If I then create more loggers after I've initialised Gigaspaces, these new loggers work as expected. Only loggers created before initialising gigaspaces are affected.
I tried poking around in the code for Gigaspaces a little bit, there's a lot of code in there. I didn't see anything immediately obvious.
Am I doing something wrong with setting up my loggers? It doesn't seem right that a library can steal the output from pre-existing loggers that are unrelated to its classes.

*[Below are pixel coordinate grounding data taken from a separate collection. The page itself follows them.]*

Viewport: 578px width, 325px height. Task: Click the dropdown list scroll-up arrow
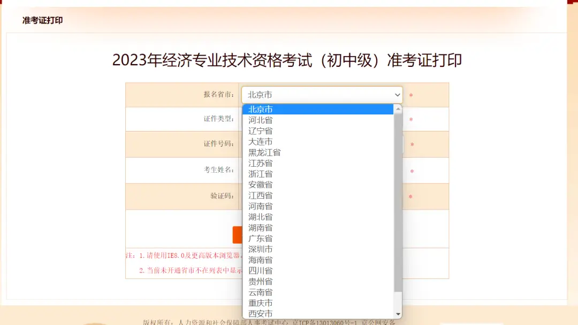tap(398, 109)
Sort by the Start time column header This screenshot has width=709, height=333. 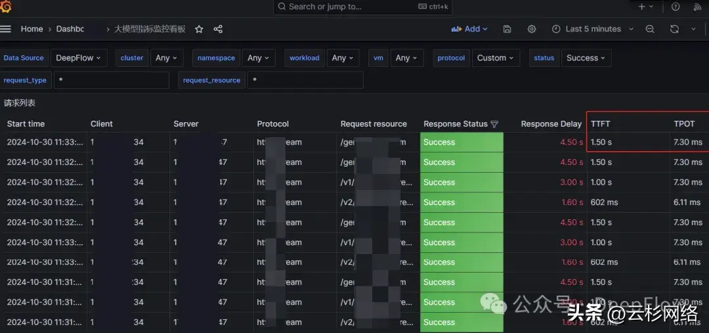pos(26,123)
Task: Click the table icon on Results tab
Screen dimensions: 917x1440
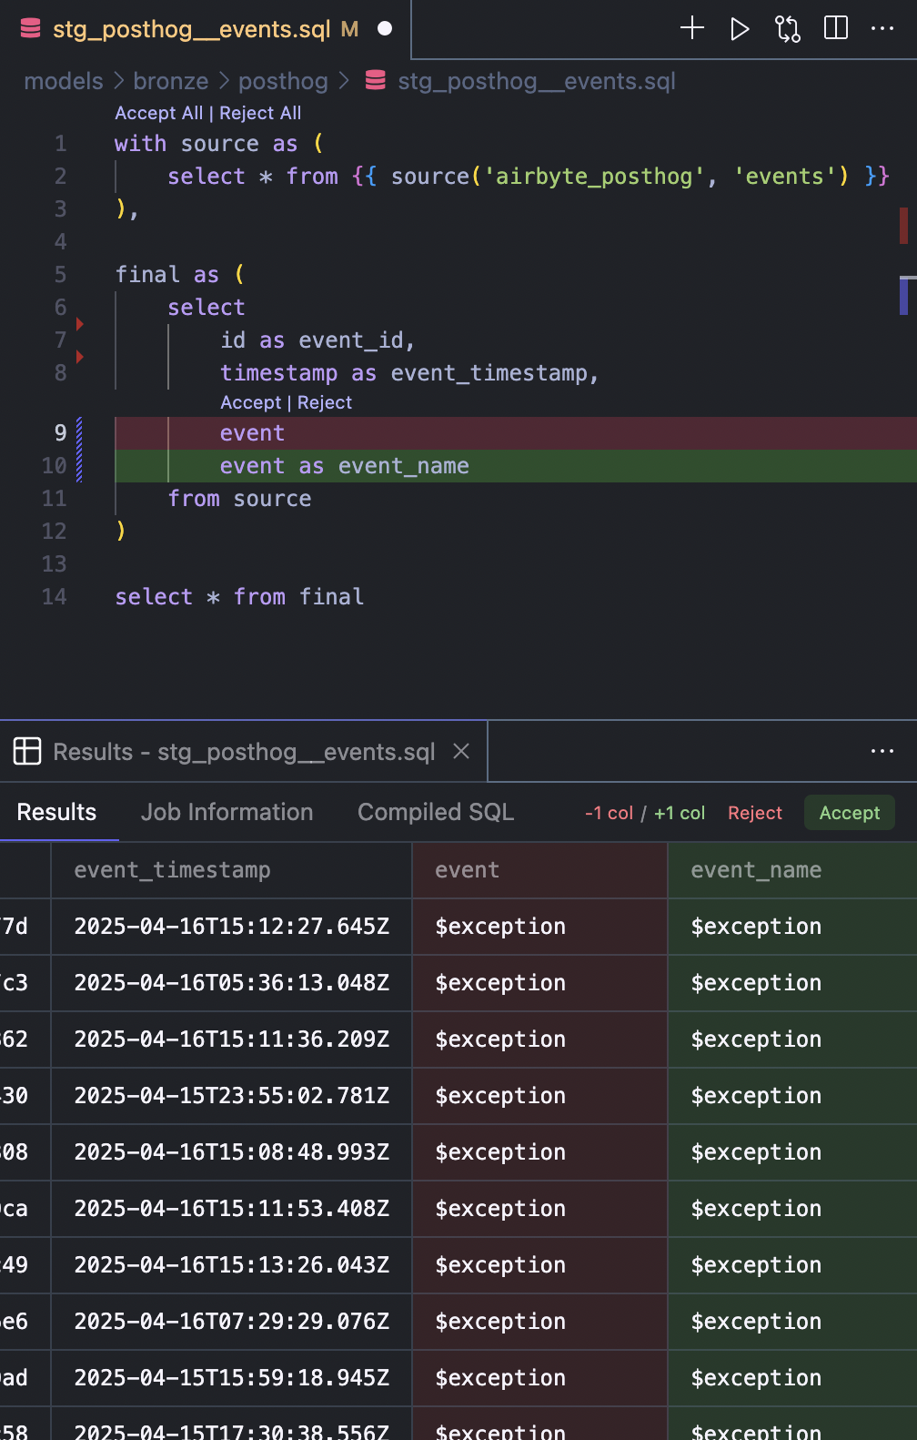Action: (x=27, y=751)
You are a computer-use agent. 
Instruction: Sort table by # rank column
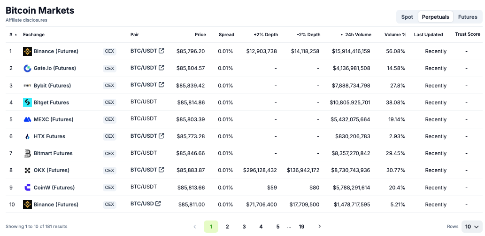tap(13, 35)
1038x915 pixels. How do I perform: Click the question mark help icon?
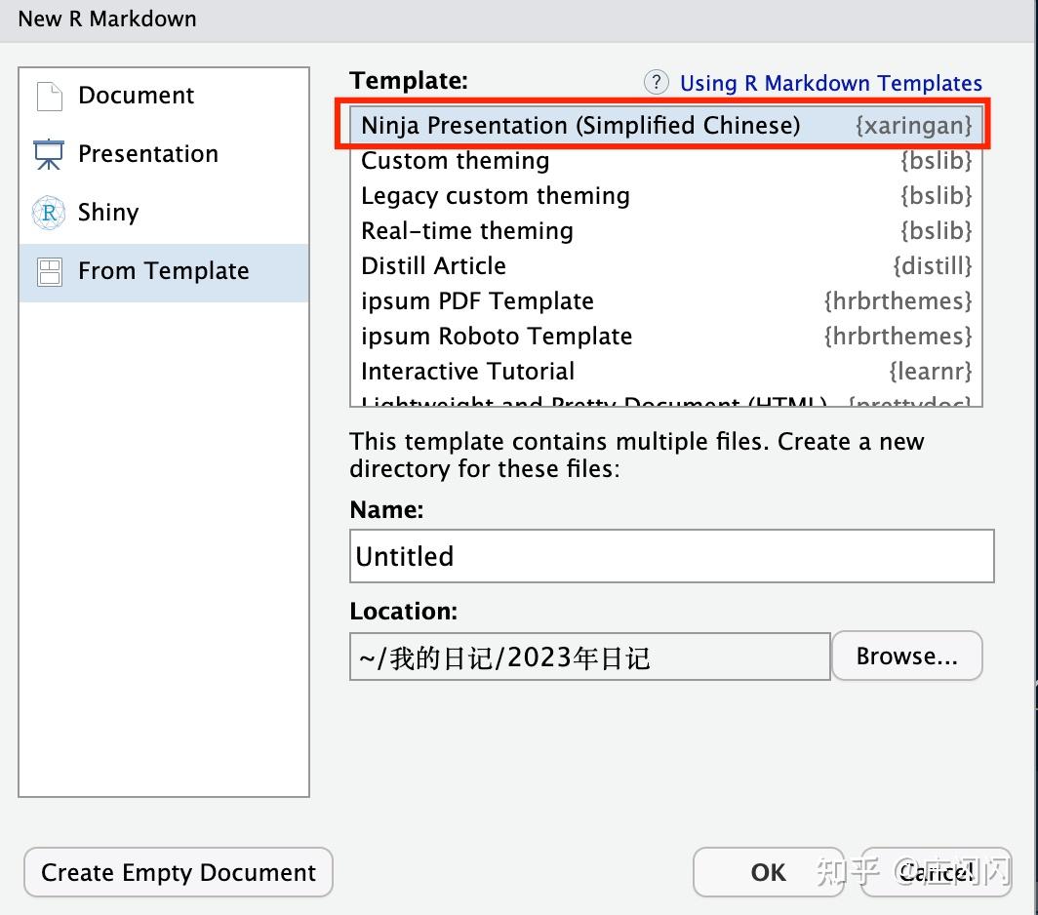tap(657, 83)
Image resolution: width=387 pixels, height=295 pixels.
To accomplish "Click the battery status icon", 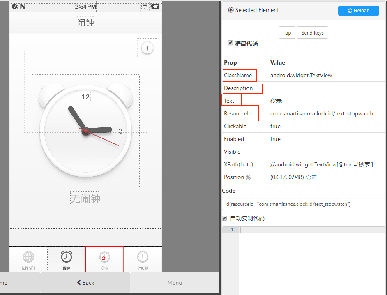I will (x=155, y=6).
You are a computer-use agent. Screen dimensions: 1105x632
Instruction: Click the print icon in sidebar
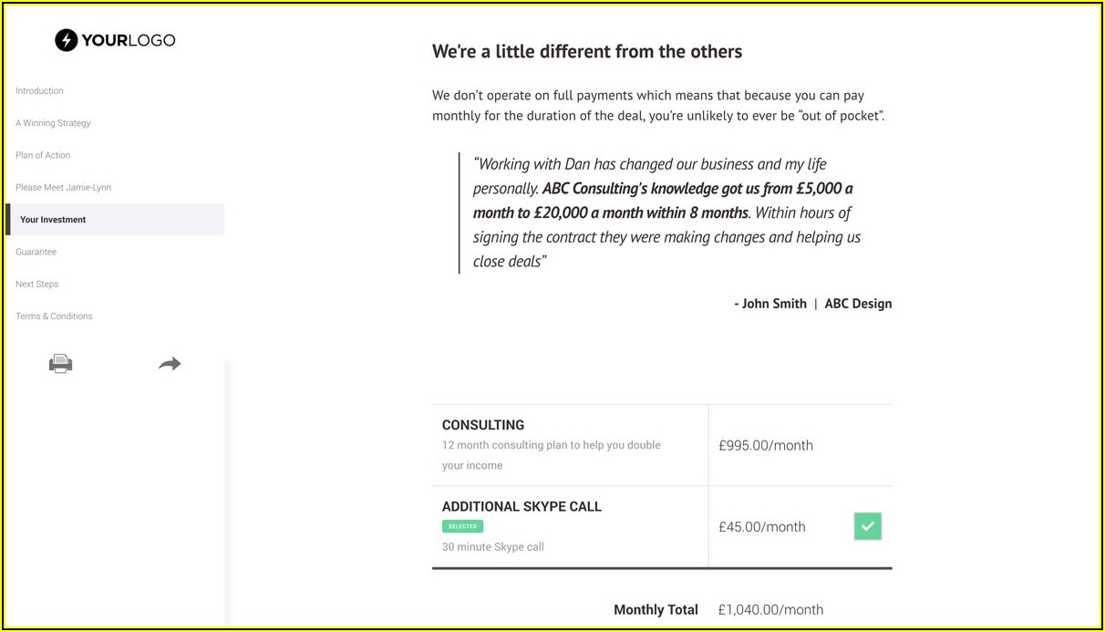tap(60, 364)
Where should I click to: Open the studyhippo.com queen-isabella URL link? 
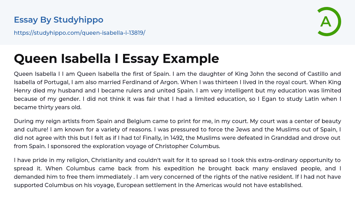click(x=79, y=33)
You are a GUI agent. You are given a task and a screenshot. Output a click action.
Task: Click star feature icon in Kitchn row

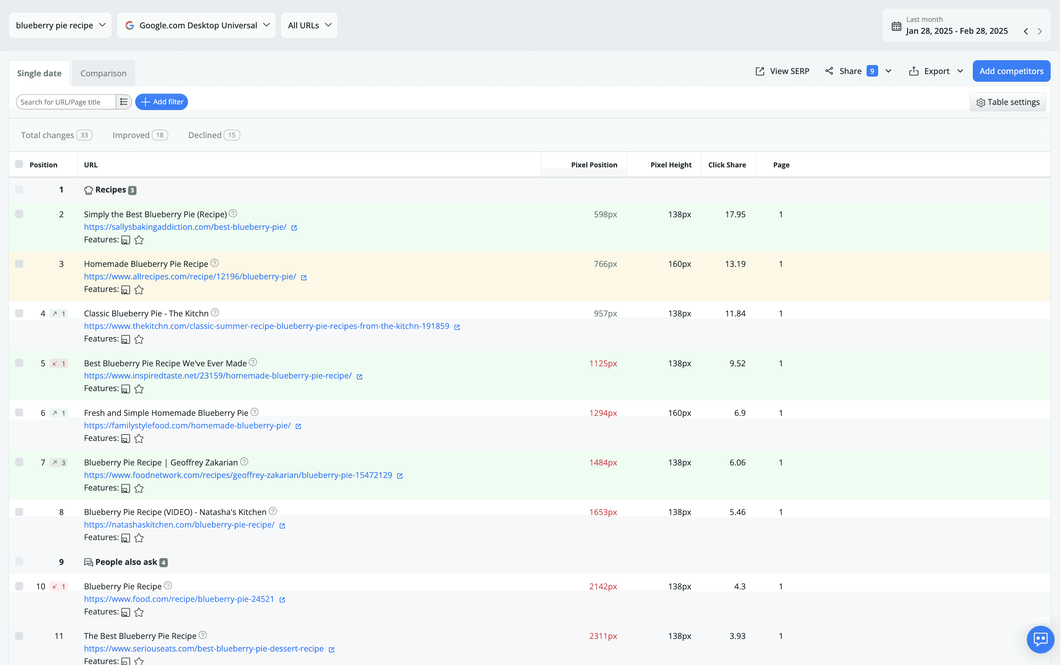point(139,339)
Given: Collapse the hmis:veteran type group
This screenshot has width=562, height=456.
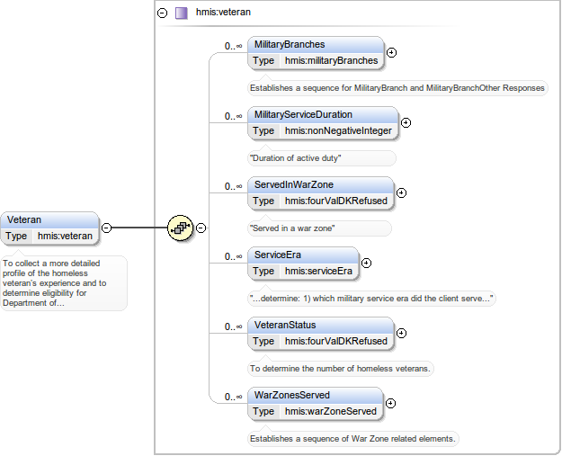Looking at the screenshot, I should 162,13.
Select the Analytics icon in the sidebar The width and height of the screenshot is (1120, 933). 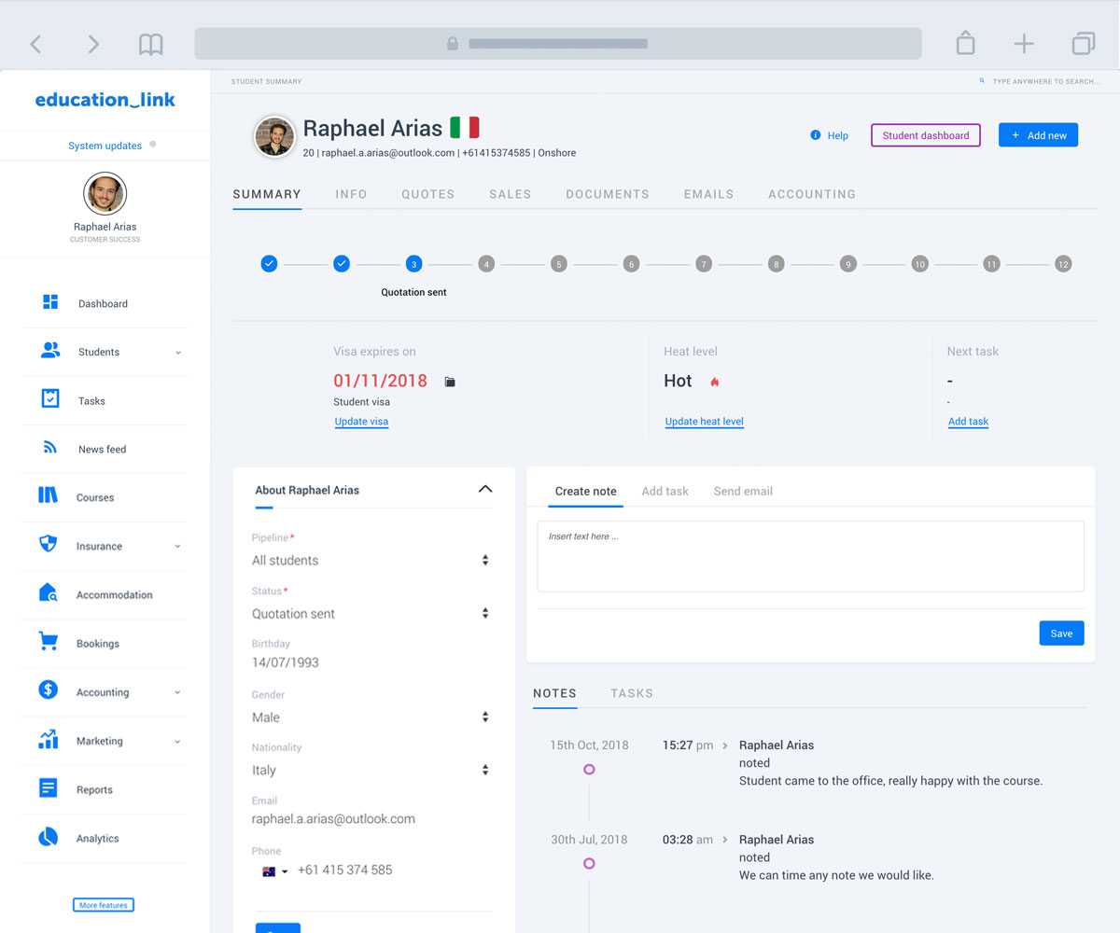click(49, 835)
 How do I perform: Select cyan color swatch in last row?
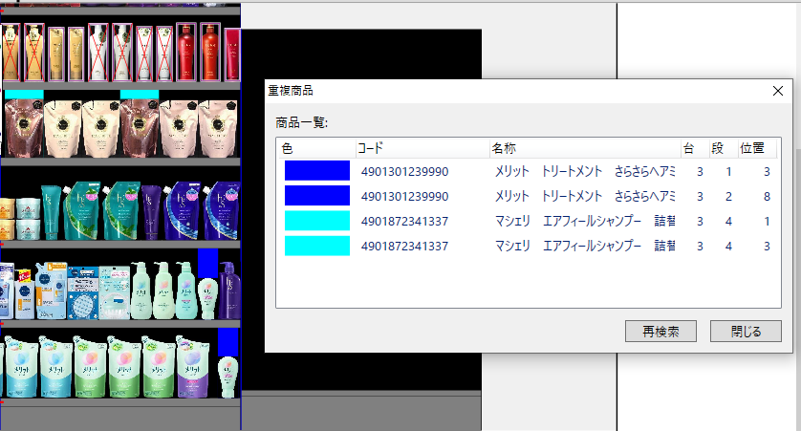(316, 246)
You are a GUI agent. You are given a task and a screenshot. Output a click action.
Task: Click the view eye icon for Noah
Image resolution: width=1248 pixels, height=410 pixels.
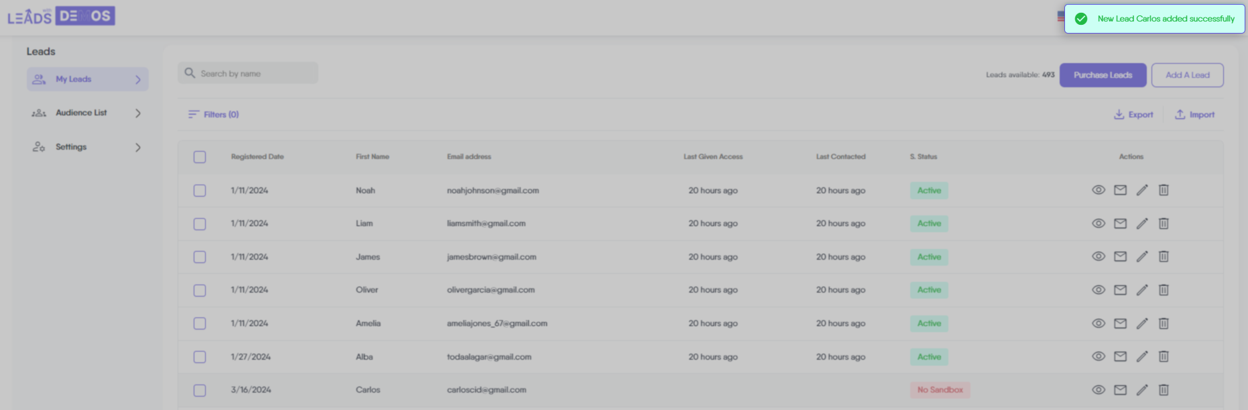[1098, 190]
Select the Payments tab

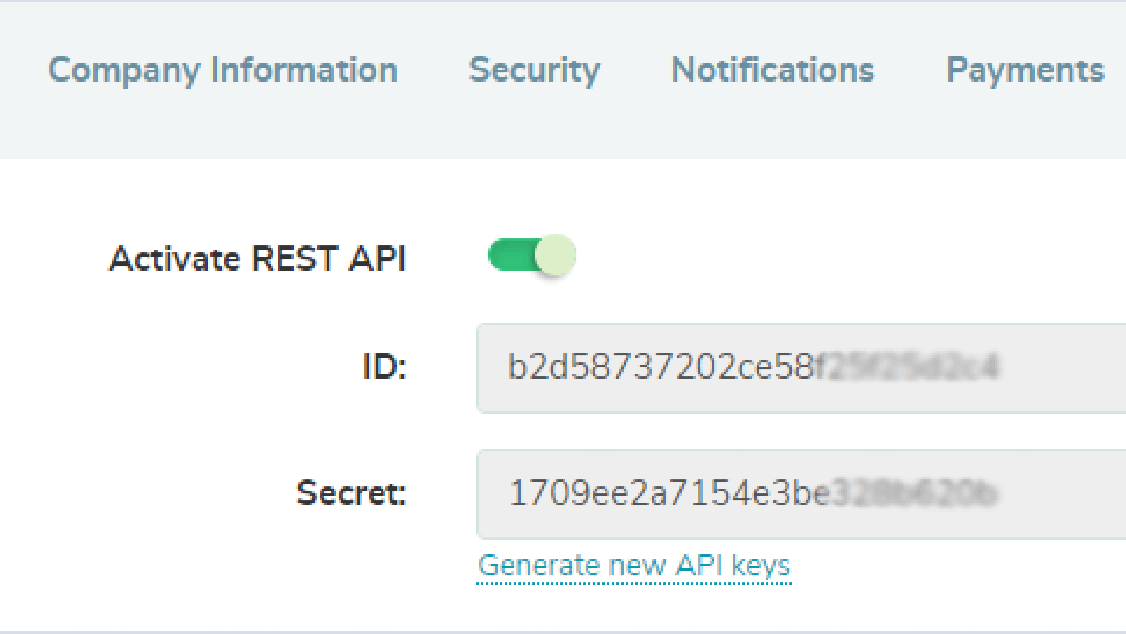(1025, 70)
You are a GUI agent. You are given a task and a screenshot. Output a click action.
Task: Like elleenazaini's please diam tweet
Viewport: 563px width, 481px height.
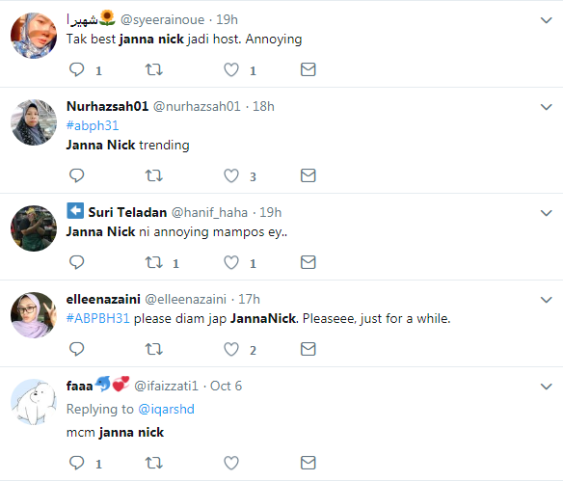(231, 349)
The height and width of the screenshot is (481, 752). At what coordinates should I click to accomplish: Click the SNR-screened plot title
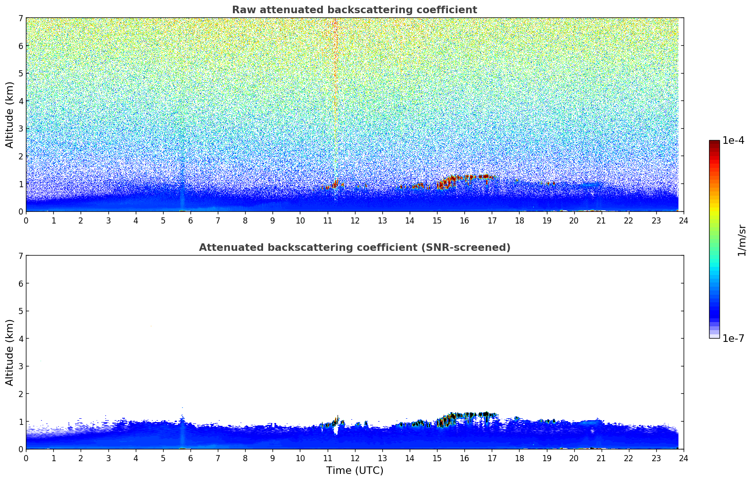click(354, 248)
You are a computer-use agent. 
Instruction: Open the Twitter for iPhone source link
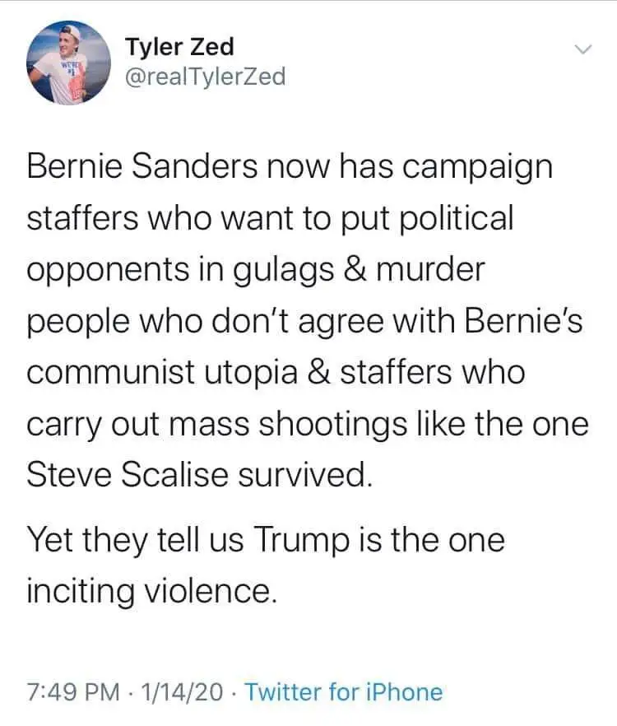tap(344, 692)
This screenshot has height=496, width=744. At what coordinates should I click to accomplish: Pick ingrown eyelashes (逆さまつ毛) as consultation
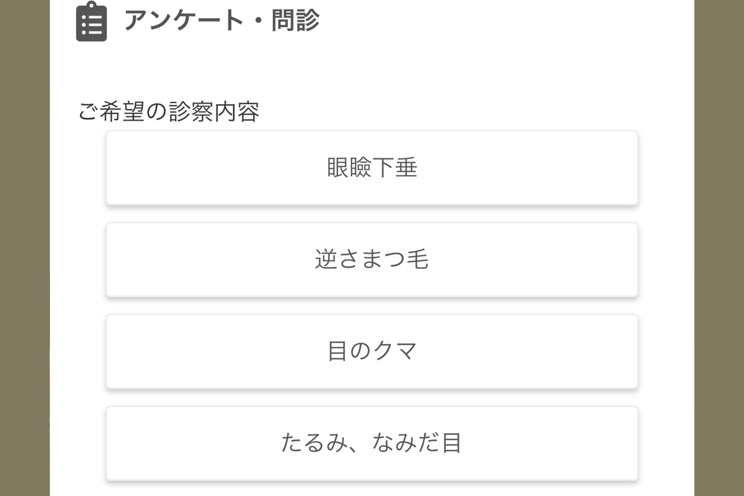(x=372, y=260)
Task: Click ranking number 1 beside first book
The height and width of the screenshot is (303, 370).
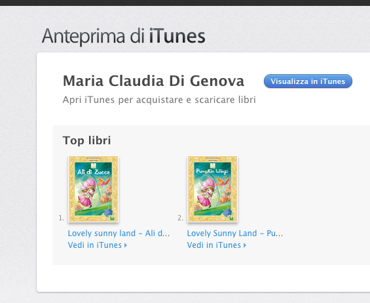Action: coord(62,218)
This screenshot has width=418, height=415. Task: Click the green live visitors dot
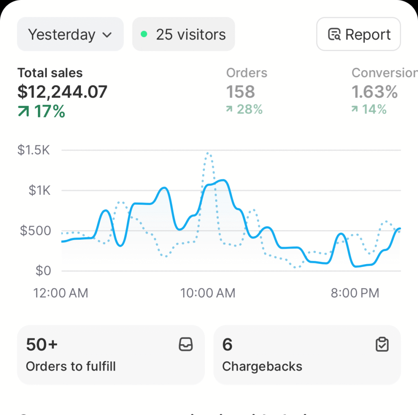click(144, 34)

The below short test program demonstrates the problem:
Logger testLog = Logger.getLogger("testlog");
try {
FileHandler fh = new FileHandler("testlog.log");
fh.setFormatter(new SimpleFormatter());
testLog.addHandler(fh);
}
catch (Exception e) {
// Not important
e.printStackTrace();
}
testLog.log(Level.INFO, "This appears in the main log file");
// Spin up gigaspaces, even by trying to connect to a space that doesn't exist
UrlSpaceConfigurer testSpaceConfigurer = new UrlSpaceConfigurer("jini://*/*/testSpace?locators=127.0.01").lookupTimeout(1);
try {
GigaSpace g = new GigaSpaceConfigurer(testSpaceConfigurer).gigaSpace();
}
catch (Exception e) {
// This will throw an exception, just ignore it.
}
testSpaceConfigurer.close();
testLog.log(Level.INFO, "This appears in the (wrong) gigaspaces log file");
Overriding the security manager, as suggested by jmehrens, seems to be the way to go. I was able to stop Gigaspaces from stealing the logging by denying it permission to run the reset() methods on the LogManager, thusly:
// Silly hack to keep gigaspaces from STEALING ALL OUR LOGS
static {
System.setSecurityManager(new SecurityManager() {
@Override
public void checkPermission(Permission p) {
if (p instanceof LoggingPermission) {
for (StackTraceElement stackTraceElement : new Exception().getStackTrace()) {
if (stackTraceElement.getMethodName().equalsIgnoreCase("reset") && stackTraceElement.getClassName().equalsIgnoreCase("java.util.logging.LogManager")) {
throw new SecurityException("No resetting the logger! It is forbidden.");
}
}
}
}
});
}
I this case, I just added the override in a static block of the class that creates my gigaspace instances, but anywhere before initialising them should do.